**DATA LISTING**
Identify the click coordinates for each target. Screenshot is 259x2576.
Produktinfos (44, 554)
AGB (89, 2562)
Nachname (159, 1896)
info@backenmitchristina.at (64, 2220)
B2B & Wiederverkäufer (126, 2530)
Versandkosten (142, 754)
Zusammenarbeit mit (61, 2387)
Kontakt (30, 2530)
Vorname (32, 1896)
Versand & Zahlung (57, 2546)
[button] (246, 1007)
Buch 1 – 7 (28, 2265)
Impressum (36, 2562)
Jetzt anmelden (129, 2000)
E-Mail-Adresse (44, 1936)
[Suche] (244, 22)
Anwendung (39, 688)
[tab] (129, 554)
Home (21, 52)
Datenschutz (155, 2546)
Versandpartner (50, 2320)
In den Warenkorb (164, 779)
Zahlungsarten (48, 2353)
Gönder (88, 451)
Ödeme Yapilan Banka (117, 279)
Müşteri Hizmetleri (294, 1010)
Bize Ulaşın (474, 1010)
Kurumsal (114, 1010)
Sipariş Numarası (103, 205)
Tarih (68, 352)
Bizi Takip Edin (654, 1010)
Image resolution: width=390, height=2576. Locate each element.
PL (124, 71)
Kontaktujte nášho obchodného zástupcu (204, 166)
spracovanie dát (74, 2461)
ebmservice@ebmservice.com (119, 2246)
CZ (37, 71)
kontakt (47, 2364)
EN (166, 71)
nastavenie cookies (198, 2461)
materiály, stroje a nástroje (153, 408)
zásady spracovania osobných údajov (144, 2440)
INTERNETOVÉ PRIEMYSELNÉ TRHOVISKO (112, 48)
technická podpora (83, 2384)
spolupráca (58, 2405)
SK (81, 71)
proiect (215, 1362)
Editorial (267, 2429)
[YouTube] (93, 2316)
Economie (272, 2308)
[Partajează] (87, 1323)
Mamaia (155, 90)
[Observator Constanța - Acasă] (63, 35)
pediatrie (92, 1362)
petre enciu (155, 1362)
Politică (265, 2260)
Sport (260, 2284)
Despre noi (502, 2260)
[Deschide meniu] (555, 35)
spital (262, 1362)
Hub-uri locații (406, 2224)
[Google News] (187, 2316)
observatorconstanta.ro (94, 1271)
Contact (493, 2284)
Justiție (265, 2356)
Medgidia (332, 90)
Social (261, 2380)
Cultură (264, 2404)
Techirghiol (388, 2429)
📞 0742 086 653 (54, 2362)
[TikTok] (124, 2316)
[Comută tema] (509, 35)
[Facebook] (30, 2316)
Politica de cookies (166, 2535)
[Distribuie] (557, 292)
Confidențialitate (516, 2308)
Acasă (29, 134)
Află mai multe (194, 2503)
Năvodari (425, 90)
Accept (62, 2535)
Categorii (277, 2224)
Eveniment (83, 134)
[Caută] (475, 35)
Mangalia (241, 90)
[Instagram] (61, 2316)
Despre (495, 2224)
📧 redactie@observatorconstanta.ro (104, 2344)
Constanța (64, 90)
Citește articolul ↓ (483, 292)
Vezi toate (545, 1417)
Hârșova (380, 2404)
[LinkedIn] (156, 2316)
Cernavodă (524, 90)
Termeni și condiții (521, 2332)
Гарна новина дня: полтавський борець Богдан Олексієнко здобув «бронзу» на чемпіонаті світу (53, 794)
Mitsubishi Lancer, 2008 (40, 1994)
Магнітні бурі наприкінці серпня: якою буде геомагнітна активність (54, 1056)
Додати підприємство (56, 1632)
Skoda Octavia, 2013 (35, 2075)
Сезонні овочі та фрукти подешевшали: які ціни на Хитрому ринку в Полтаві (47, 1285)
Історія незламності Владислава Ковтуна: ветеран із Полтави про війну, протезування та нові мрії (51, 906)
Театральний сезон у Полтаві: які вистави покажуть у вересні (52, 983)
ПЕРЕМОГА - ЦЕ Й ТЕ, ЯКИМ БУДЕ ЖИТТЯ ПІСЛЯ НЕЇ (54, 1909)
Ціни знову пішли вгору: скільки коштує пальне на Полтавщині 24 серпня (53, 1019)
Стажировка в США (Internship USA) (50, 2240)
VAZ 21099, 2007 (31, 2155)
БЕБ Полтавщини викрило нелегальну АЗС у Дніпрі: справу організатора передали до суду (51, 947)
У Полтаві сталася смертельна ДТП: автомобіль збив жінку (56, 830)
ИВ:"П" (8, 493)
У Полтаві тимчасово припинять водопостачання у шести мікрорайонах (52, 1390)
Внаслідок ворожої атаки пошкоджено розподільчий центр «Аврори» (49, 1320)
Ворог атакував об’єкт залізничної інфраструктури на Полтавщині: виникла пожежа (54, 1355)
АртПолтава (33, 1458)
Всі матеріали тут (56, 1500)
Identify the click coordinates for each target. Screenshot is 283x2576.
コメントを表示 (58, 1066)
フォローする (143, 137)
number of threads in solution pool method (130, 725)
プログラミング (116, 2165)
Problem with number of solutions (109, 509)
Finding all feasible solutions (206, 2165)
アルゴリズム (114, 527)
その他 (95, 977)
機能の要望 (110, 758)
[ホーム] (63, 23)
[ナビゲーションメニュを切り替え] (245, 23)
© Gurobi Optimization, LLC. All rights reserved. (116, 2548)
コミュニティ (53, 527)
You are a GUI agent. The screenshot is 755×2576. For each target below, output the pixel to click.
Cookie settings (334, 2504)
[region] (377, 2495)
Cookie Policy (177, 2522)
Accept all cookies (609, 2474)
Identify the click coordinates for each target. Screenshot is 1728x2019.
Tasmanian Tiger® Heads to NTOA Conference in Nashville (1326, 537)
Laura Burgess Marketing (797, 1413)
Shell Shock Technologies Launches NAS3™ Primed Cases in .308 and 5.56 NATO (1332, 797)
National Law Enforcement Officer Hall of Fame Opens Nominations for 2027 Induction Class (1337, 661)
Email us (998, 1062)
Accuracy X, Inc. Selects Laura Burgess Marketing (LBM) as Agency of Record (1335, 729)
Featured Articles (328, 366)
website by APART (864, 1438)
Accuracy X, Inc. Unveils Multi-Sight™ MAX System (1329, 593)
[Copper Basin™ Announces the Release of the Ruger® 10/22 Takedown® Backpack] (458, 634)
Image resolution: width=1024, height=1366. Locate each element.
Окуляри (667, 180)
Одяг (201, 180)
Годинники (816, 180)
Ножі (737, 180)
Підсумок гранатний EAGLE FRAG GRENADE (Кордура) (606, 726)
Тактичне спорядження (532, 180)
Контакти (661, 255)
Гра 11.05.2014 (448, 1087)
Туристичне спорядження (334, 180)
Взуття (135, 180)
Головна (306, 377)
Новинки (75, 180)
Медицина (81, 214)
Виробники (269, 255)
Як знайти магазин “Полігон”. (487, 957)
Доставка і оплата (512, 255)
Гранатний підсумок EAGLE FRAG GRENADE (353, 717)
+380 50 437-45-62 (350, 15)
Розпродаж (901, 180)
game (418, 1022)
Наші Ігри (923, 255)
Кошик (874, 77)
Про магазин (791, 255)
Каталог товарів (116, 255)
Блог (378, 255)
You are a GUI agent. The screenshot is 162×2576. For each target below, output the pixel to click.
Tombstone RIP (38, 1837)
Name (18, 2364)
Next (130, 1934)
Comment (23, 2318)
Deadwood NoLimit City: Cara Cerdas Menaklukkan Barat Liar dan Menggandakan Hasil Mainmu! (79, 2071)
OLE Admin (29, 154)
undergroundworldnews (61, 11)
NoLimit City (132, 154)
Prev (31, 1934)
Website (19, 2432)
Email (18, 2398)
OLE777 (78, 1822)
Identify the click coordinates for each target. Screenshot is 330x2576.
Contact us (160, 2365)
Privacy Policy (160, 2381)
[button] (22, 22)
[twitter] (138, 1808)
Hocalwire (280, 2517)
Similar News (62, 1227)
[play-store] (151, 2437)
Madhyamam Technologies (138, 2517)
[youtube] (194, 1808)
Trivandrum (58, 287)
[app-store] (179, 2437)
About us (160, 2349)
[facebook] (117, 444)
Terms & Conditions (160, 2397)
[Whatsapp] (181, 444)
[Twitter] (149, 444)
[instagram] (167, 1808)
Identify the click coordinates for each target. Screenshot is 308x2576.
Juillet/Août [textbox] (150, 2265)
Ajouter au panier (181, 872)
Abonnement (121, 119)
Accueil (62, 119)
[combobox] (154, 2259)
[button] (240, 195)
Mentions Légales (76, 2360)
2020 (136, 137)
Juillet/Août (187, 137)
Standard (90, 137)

**EXERCISE**
Repeat exactly the lines above from the one with "pediatrie (92, 1362)" up to and including the one with "Politica de cookies (166, 2535)". No other line belongs in the reply.

**SOLUTION**
pediatrie (92, 1362)
petre enciu (155, 1362)
Politică (265, 2260)
Sport (260, 2284)
Despre noi (502, 2260)
[Deschide meniu] (555, 35)
spital (262, 1362)
Hub-uri locații (406, 2224)
[Google News] (187, 2316)
observatorconstanta.ro (94, 1271)
Contact (493, 2284)
Justiție (265, 2356)
Medgidia (332, 90)
Social (261, 2380)
Cultură (264, 2404)
Techirghiol (388, 2429)
📞 0742 086 653 (54, 2362)
[TikTok] (124, 2316)
[Comută tema] (509, 35)
[Facebook] (30, 2316)
Politica de cookies (166, 2535)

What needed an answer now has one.